Wednesday, May 28, 2014

Through the Shop, Over the Mountain

In the dream, my wife Stephanie and I walk through a neighborhood trying to get home or to some place we are staying instead of home. The neighborhood is vaguely familiar a place from my past, overgrown with time. It is run down. There's no danger yet, but I need to get out.

We come to a building too big to go around. It's a semi-public building, almost empty. We move through rooms and doors. Was it a mall? An apartment building? A warehouse? A door opens into a shop, upscale clothing marked way down, an earthy feel. There is no shopkeep and no other customers. As Stephanie looks through things I flip through odd shoes in a bin. Upscale customers appear. How odd that they are in this neighborhood. The houses are empty and crumbling.

Wedding dresses hang in a window looking into the sun. I hold an ugliest hipster shoe, green suede with rough stitching. A guy picks one up and tells me it's a great shoe. He talks on and on. I tell Stephanie we need to go.

We start up a steep gravel path that is a shelf hung from the side of a mountain. We meet three poor girls walking two dogs down the mountain. Stephanie befriends both the girls and the dogs. I hang back. The girls move down and we climb. The mountain is steeper, the path is precarious. I worry that I'll fall. Stephanie walks as though it were a path around a pond.

I remember our dog. "Did you take her out today?" Stephanie says no.

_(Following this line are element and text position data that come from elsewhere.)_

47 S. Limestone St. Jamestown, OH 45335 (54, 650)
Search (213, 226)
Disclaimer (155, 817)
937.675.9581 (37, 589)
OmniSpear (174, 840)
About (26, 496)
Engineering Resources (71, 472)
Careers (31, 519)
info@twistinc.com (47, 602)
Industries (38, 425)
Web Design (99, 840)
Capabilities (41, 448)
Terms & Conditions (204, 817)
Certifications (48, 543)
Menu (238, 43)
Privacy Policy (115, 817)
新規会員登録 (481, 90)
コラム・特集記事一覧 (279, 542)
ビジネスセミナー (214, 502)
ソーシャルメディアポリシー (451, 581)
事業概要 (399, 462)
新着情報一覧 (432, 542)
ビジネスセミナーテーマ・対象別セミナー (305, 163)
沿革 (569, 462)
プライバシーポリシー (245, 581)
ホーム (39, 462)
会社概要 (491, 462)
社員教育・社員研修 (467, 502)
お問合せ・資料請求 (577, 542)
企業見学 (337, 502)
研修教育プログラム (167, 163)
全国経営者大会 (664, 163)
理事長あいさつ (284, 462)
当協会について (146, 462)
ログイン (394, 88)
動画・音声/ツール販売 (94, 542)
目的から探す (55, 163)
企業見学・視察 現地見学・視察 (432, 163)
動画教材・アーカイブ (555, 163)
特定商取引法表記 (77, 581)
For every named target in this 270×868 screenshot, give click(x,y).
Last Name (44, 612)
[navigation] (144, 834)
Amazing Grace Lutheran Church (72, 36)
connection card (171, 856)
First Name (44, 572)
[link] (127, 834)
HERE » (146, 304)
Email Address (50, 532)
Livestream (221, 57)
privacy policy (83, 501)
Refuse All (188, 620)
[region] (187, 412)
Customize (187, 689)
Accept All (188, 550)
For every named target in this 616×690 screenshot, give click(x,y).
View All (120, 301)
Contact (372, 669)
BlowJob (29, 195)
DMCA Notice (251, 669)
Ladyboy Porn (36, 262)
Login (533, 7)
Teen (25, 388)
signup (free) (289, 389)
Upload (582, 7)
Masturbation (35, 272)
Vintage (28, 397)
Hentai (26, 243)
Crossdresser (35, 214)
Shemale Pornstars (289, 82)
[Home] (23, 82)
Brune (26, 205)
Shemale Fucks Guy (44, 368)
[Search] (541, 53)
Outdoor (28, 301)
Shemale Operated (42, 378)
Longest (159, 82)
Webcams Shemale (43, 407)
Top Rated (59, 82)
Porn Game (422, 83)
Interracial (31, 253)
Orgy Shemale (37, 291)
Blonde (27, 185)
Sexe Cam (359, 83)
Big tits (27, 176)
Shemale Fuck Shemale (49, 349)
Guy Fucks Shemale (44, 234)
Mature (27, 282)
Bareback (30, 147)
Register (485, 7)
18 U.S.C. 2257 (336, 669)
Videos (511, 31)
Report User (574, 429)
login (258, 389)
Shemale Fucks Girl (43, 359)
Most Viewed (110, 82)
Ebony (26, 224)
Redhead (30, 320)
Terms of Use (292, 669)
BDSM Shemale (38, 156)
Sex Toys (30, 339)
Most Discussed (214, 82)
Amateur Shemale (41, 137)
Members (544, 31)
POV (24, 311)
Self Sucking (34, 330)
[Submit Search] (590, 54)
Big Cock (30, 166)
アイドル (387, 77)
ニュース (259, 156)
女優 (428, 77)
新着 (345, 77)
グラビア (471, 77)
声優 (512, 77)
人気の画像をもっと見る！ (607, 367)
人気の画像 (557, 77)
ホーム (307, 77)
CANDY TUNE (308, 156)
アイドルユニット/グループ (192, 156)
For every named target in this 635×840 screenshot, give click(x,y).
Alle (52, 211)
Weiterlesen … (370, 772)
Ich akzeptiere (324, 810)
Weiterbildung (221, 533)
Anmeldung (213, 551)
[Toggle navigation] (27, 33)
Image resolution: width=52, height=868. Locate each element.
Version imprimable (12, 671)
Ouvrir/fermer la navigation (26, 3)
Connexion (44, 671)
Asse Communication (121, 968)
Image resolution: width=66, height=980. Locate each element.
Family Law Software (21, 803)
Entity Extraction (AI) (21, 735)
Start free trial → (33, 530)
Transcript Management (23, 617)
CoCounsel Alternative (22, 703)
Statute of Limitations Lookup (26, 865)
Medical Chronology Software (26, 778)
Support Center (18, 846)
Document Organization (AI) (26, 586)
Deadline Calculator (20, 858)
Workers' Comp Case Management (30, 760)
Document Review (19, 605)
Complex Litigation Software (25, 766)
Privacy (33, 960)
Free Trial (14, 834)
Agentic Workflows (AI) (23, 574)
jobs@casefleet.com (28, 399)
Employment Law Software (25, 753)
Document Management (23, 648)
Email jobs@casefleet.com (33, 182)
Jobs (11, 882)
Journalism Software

I'm thinking of the dog from my childhood who is staying with Stephanie's grandmother, though she has morphed into a landlord we had in the nineties. We are headed to her house. Stephanie knows the dog is fine. I don't. The old woman wouldn't think to let her out. The dog is too polite to pee inside. She's suffering because I neglected her.

The mountain has become impossibly steep. I'm crawling. The path drops off into miles of deadly gravity. The sight of it freezes me. Stephanie is gone. She breezed up the path, around the curve at the top, toward home. I have to follow. I climb to where the path wraps around. I can't see the other side. I can't see the path behind. I see only the fall.

Stephanie made the turn without a thought. I'm supposed to be able to do the same, but I don't believe.

I try to go on, but the danger is too great. I can't go forward or back. I wish for Stephanie to come back. I think of the dog. I wonder how those girls and their dogs made it through. I hang on desperately.

Right then I remember Stephanie in the building with that shop. "This place needs a supermarket," she said. "Some place to buy food. To make it a neighborhood. Don't tell me this place couldn't support a supermarket."

I responded, "of course it couldn't."

It's a dying, forgotten place. People live there and a supermarket might make the place worth living in, but things don't work that way. The overgrown neighborhood will decay like the past and become dangerous. I lived there as a child. It felt safe then. Like home. But it was always slipping toward something dangerous and unforgiving. Nothing can change that.

My grip is failing. I hear the gravel giving way. Stephanie has gone. I hope that she loves the dog. I'm going to fall. It's a sure thing.

Four twenty-eight in the morning, I wake myself from the dream into the darkness of proto-morning. Birds sing. Stephanie breathes quietly in the bed out of which I have already climbed. A breeze through the window breathes across my skin. I'm walk downstairs, trying to get over that mountain to some place I can call home.

The only idea that makes any sense to me in the fog of this lingering dream is to sit at the computer, and though I don't have any idea what this all means, put it into words. Waking from the dream, I write on.